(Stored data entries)
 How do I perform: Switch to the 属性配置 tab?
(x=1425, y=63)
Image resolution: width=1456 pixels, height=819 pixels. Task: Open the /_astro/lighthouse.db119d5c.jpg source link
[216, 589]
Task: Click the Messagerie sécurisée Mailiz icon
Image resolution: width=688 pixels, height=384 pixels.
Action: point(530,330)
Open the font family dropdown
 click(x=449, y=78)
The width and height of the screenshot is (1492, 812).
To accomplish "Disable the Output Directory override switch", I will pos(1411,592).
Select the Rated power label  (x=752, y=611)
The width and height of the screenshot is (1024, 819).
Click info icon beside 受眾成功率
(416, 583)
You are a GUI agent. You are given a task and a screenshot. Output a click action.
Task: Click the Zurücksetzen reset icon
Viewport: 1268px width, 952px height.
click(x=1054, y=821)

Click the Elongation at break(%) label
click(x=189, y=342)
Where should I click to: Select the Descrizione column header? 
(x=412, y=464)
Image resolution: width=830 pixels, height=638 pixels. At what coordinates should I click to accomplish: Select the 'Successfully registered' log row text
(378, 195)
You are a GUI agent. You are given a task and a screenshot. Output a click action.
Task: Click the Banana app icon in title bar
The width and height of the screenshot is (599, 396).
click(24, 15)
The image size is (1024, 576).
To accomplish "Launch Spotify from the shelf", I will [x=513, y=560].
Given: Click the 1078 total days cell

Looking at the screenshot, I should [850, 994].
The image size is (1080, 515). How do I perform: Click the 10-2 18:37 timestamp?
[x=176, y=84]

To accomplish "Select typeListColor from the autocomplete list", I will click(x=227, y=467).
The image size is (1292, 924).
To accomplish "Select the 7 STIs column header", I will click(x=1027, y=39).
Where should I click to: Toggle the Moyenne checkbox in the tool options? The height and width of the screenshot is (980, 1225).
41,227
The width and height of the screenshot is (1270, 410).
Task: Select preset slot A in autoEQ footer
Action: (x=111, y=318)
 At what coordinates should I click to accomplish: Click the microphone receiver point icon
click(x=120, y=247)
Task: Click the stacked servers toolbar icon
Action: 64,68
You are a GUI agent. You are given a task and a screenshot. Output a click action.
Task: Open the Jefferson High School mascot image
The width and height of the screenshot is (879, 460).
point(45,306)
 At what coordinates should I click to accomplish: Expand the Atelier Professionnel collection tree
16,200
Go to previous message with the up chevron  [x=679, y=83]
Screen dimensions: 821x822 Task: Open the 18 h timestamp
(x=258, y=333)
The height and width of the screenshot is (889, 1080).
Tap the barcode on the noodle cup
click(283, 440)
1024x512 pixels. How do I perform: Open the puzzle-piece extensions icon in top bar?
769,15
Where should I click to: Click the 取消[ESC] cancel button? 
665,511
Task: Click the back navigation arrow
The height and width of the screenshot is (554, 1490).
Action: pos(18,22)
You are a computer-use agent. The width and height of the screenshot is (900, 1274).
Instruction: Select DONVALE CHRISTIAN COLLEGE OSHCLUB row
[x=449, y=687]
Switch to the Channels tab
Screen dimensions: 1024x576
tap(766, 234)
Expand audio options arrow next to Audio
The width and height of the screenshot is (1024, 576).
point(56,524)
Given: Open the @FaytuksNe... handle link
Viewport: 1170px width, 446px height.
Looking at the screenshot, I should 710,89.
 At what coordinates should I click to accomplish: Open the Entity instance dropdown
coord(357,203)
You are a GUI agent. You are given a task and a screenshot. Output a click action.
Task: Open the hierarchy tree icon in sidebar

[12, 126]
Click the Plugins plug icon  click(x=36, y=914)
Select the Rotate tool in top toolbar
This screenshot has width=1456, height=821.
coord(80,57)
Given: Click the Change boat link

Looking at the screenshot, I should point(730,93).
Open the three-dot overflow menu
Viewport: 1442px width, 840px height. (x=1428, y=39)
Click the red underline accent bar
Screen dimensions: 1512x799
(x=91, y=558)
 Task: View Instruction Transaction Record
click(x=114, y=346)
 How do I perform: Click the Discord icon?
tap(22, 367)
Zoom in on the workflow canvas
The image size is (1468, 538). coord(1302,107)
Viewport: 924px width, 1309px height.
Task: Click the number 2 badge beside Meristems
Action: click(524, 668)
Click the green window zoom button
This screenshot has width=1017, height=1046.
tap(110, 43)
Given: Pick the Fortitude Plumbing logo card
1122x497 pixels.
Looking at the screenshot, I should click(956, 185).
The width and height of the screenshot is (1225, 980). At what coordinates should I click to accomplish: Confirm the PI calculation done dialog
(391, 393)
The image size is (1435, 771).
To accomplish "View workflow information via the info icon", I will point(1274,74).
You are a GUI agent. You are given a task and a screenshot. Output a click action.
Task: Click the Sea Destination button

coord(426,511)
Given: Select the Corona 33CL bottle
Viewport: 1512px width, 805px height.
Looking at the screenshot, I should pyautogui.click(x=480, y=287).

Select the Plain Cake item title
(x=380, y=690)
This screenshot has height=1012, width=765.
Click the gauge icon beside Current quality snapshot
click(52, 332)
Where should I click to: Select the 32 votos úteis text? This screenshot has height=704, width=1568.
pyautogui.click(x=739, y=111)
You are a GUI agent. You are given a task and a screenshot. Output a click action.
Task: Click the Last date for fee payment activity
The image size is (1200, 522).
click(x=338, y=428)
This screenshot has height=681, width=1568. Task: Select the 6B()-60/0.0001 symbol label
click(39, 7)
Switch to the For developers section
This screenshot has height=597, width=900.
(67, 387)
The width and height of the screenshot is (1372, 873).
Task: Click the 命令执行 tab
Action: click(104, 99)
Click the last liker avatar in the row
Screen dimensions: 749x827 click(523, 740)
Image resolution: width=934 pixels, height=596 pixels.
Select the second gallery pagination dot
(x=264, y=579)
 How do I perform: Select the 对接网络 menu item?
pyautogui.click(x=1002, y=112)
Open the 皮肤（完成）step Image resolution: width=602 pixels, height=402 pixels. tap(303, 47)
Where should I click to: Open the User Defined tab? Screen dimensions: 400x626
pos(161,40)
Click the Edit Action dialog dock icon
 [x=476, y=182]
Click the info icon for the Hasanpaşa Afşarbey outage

§ **What to produce**
The response must hold only the lines above from the line with "Task: Click the Messagerie" through the line with "The width and height of the screenshot is (1492, 812).", each copied exactly, both ends kept.

§ **Result below**
Task: Click the Messagerie sécurisée Mailiz icon
Image resolution: width=688 pixels, height=384 pixels.
Action: point(530,330)
Open the font family dropdown
 click(x=449, y=78)
The width and height of the screenshot is (1492, 812).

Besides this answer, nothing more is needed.